_Work to do_
Return the lines of the records from the line with "way that they" to the line with "pos(62,209)", both included, copied without change. Omit the pictures from your answer.

_Available records_
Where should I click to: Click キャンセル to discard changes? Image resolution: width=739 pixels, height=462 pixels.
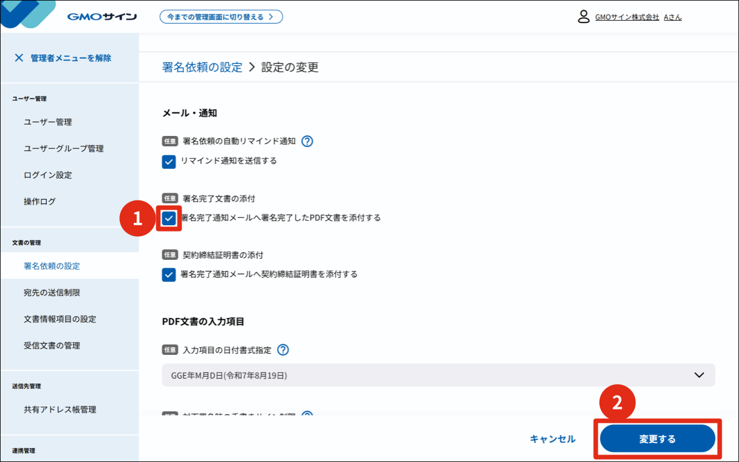pyautogui.click(x=552, y=438)
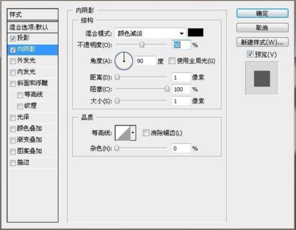296x230 pixels.
Task: Toggle the 预览 preview checkbox
Action: 250,55
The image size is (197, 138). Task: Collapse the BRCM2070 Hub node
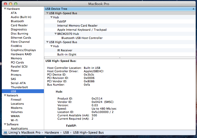[56, 34]
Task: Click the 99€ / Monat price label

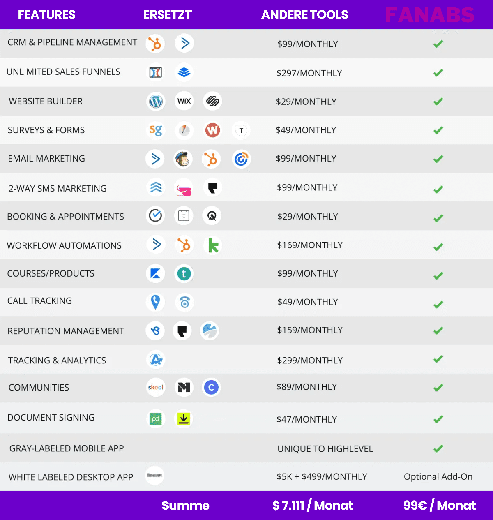Action: click(x=439, y=505)
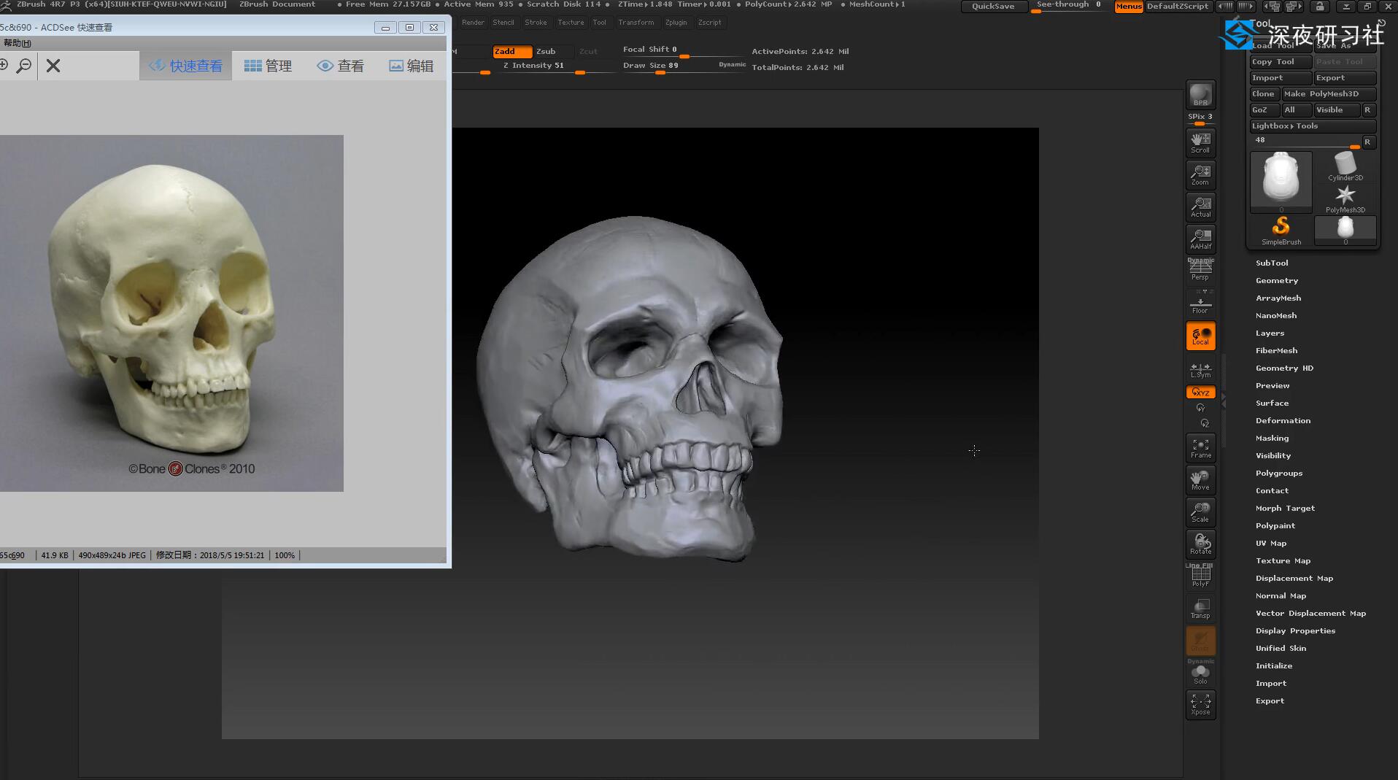Open the Stroke menu
This screenshot has width=1398, height=780.
(x=536, y=23)
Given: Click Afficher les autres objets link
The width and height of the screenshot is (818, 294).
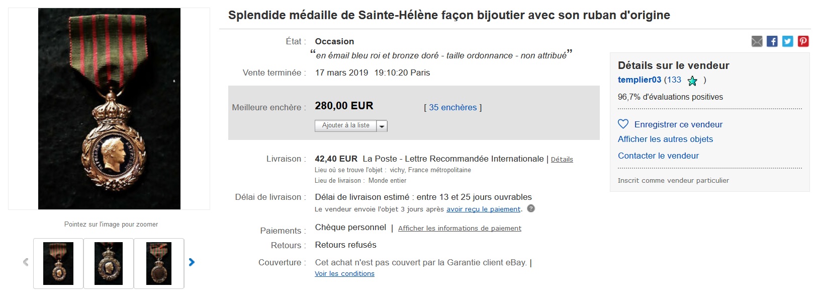Looking at the screenshot, I should coord(665,139).
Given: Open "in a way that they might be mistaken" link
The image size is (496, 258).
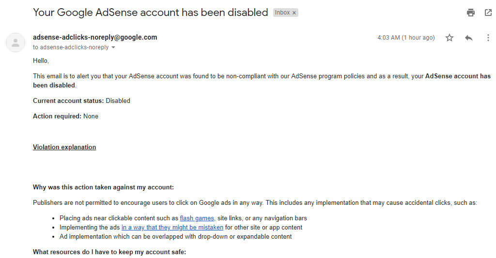Looking at the screenshot, I should pyautogui.click(x=172, y=228).
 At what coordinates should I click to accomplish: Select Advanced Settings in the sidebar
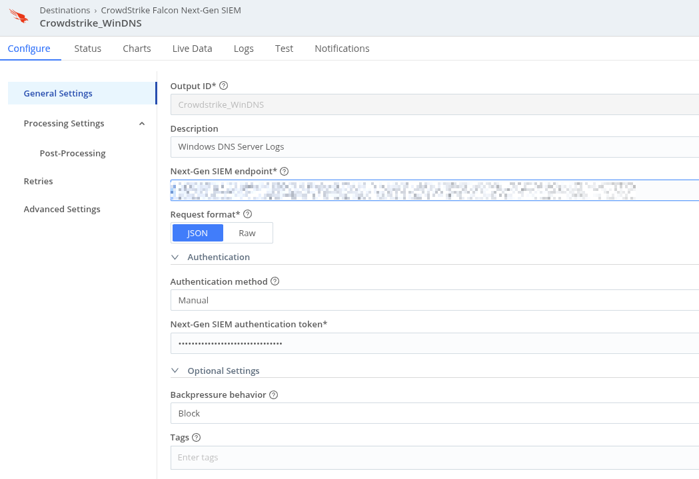pos(62,209)
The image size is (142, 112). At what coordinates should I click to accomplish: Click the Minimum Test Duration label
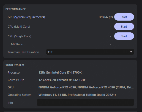pos(23,52)
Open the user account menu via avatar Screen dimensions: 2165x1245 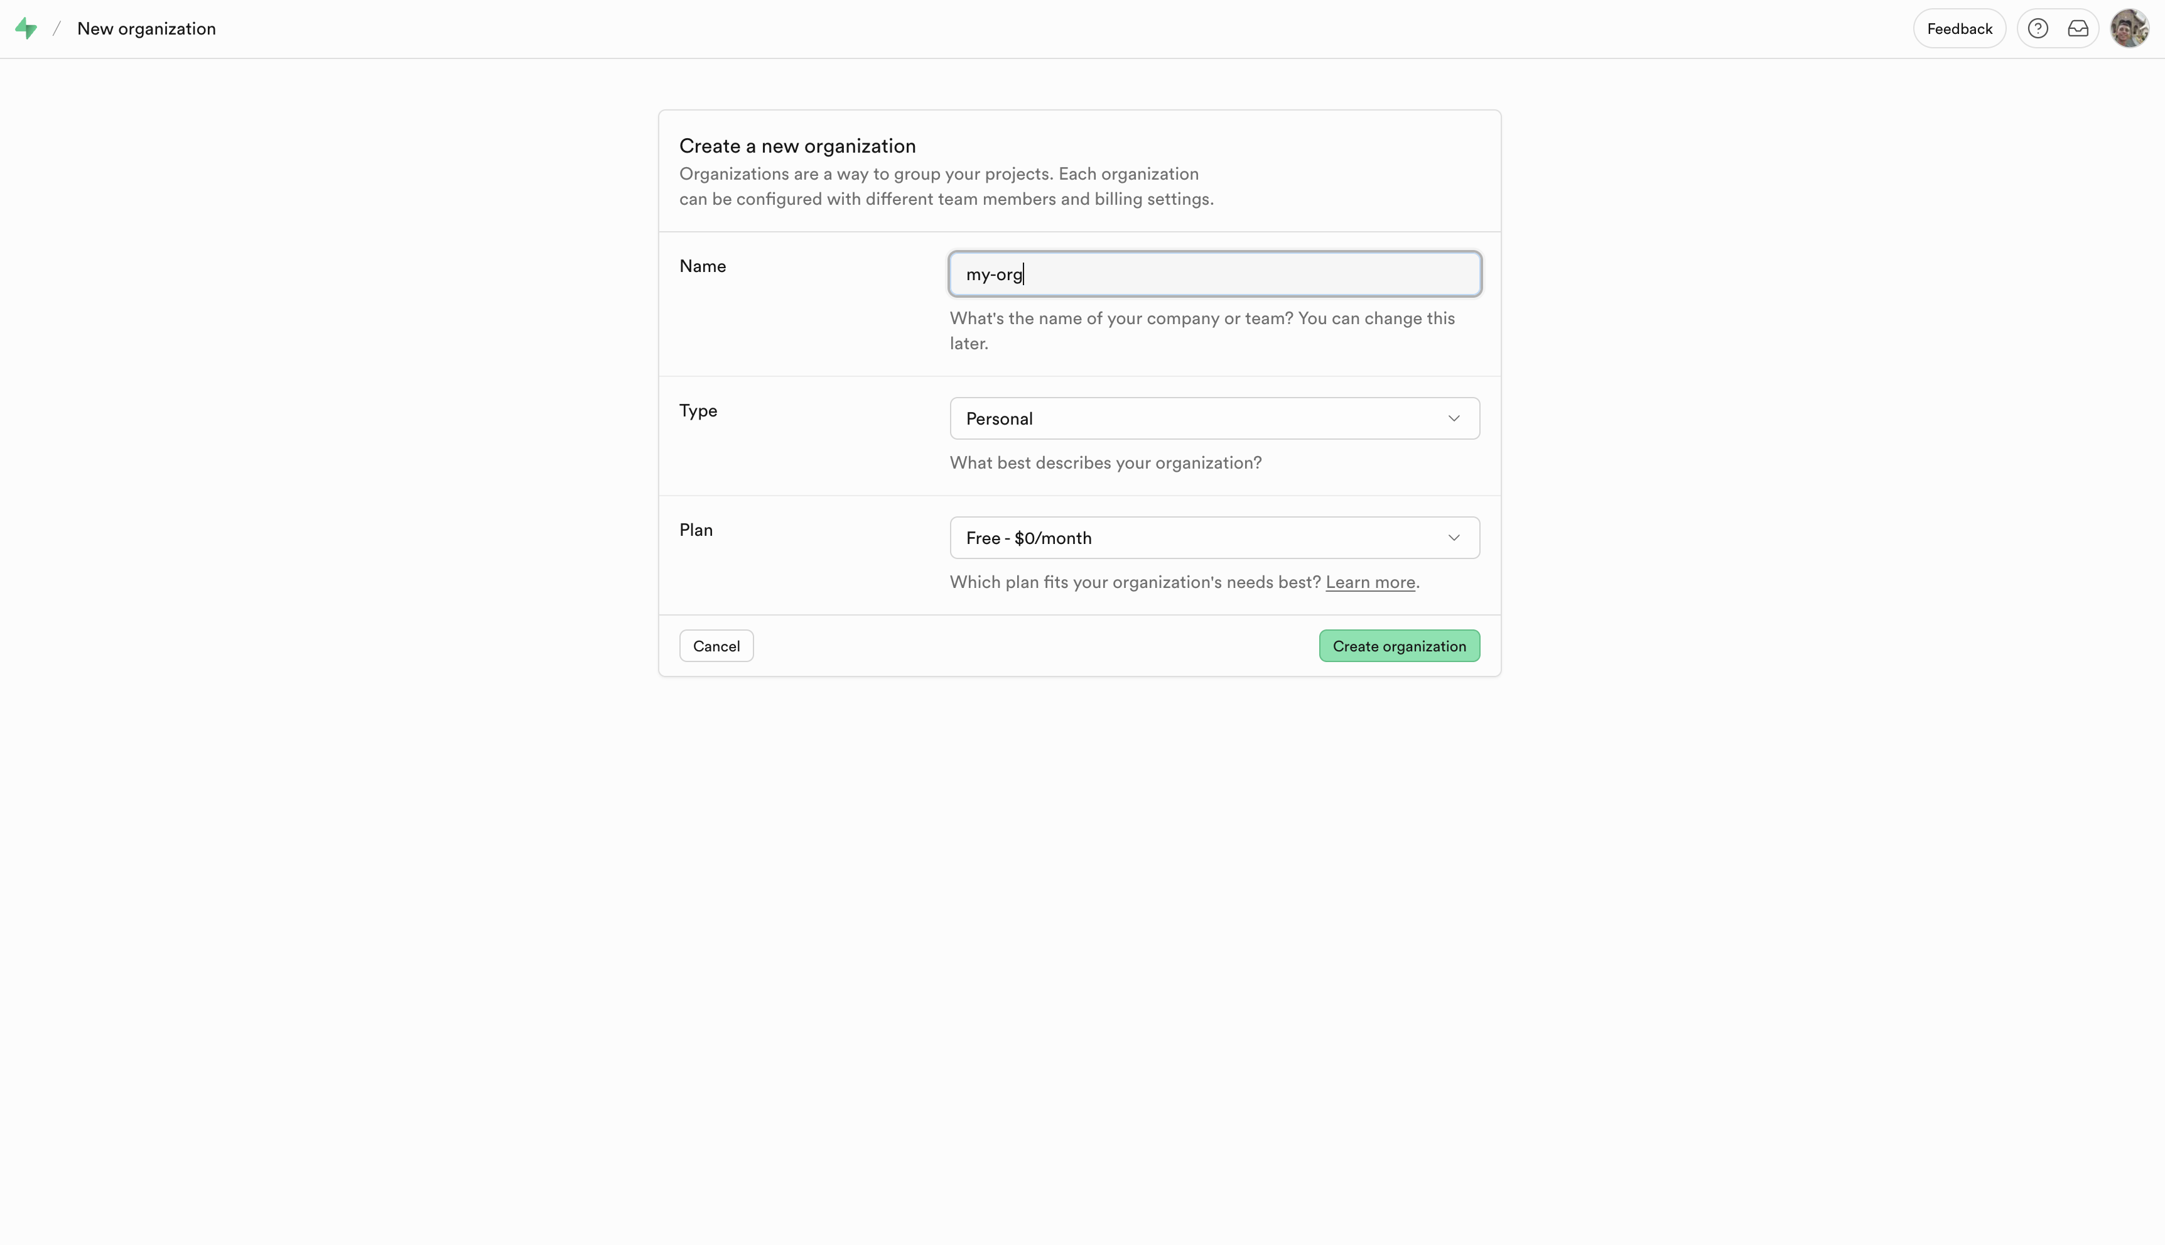click(x=2130, y=27)
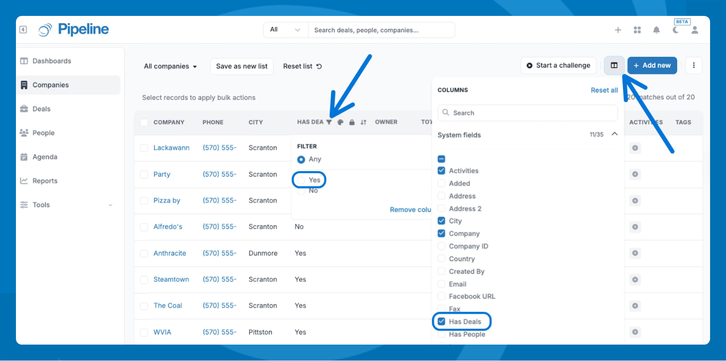Open the column layout icon button

pyautogui.click(x=614, y=66)
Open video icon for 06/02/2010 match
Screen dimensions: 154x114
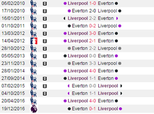45,4
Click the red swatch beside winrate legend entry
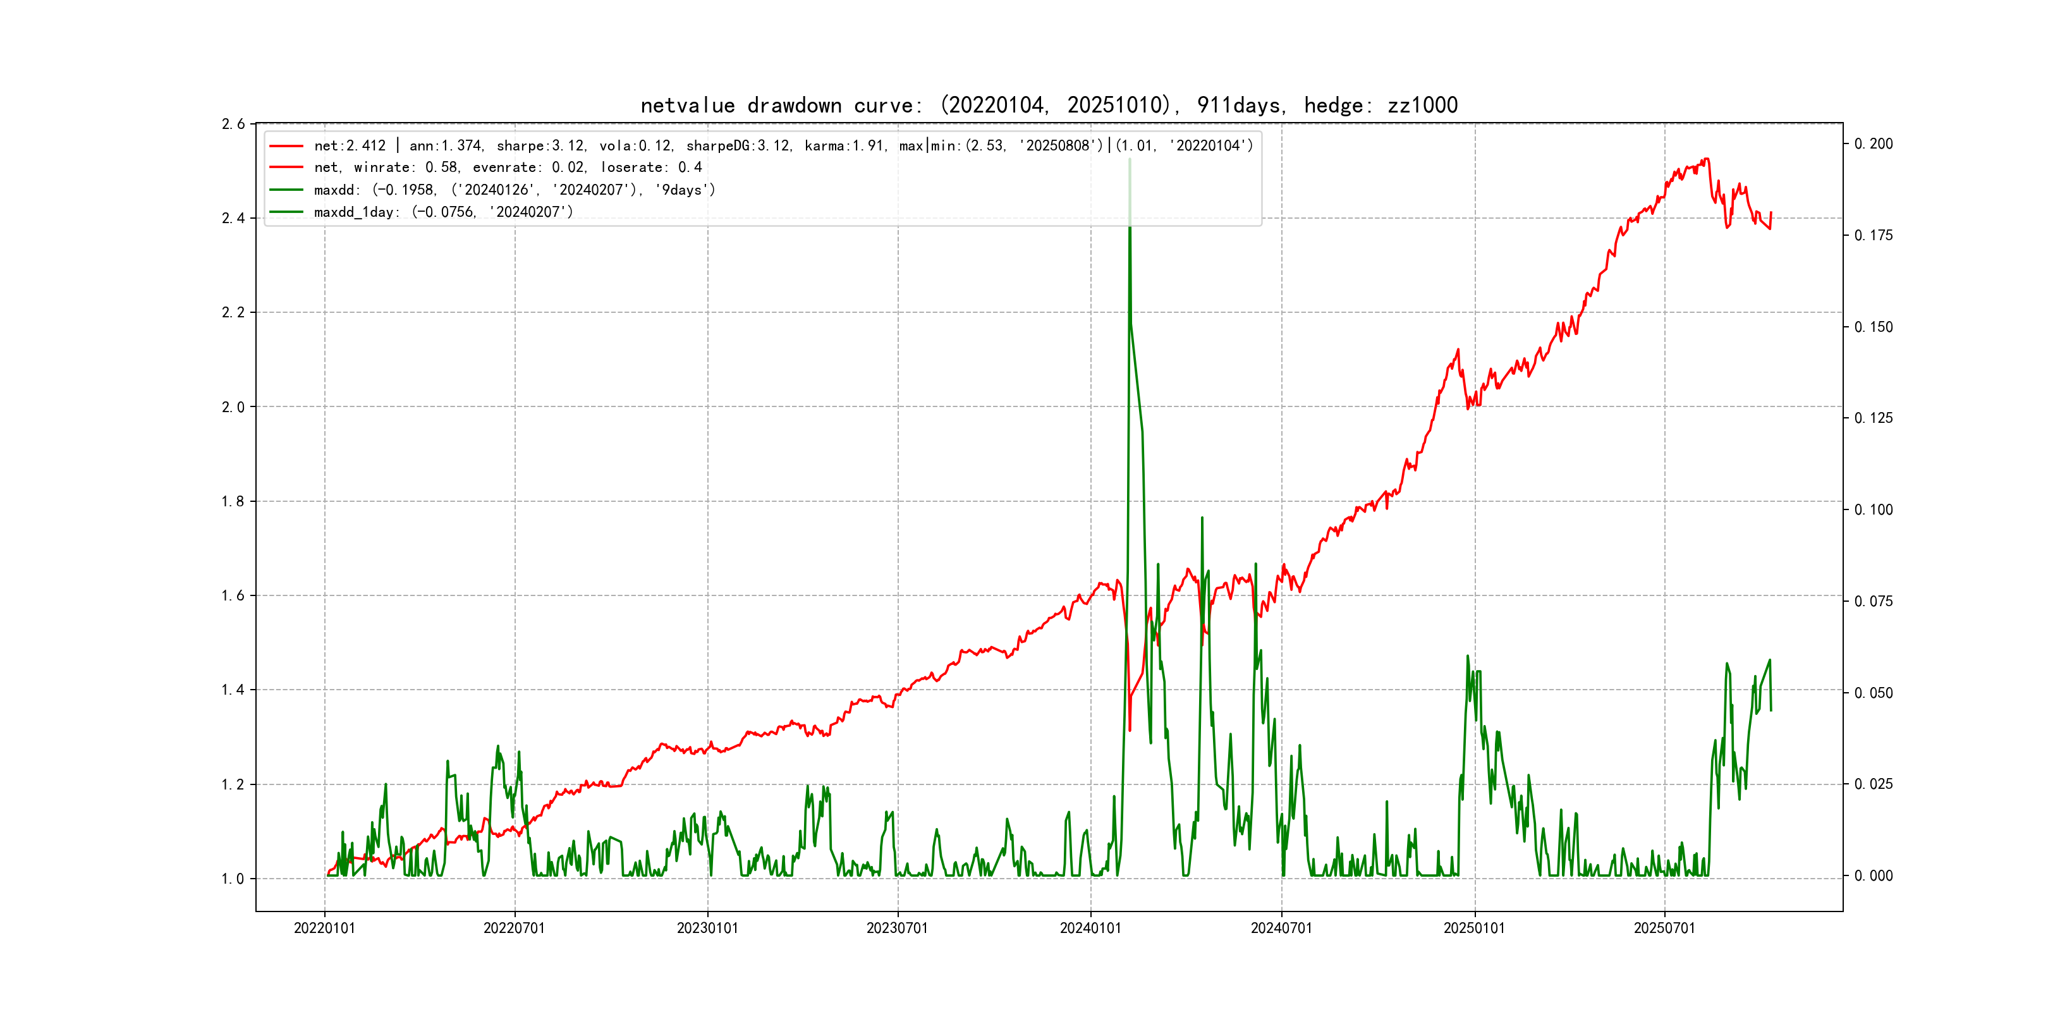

_Solution_
Given: Open "in a way that they might be mistaken" link
The image size is (496, 258).
Looking at the screenshot, I should pyautogui.click(x=172, y=228).
 At what coordinates should I click to accomplish: Select Advanced Settings in the sidebar
pos(62,209)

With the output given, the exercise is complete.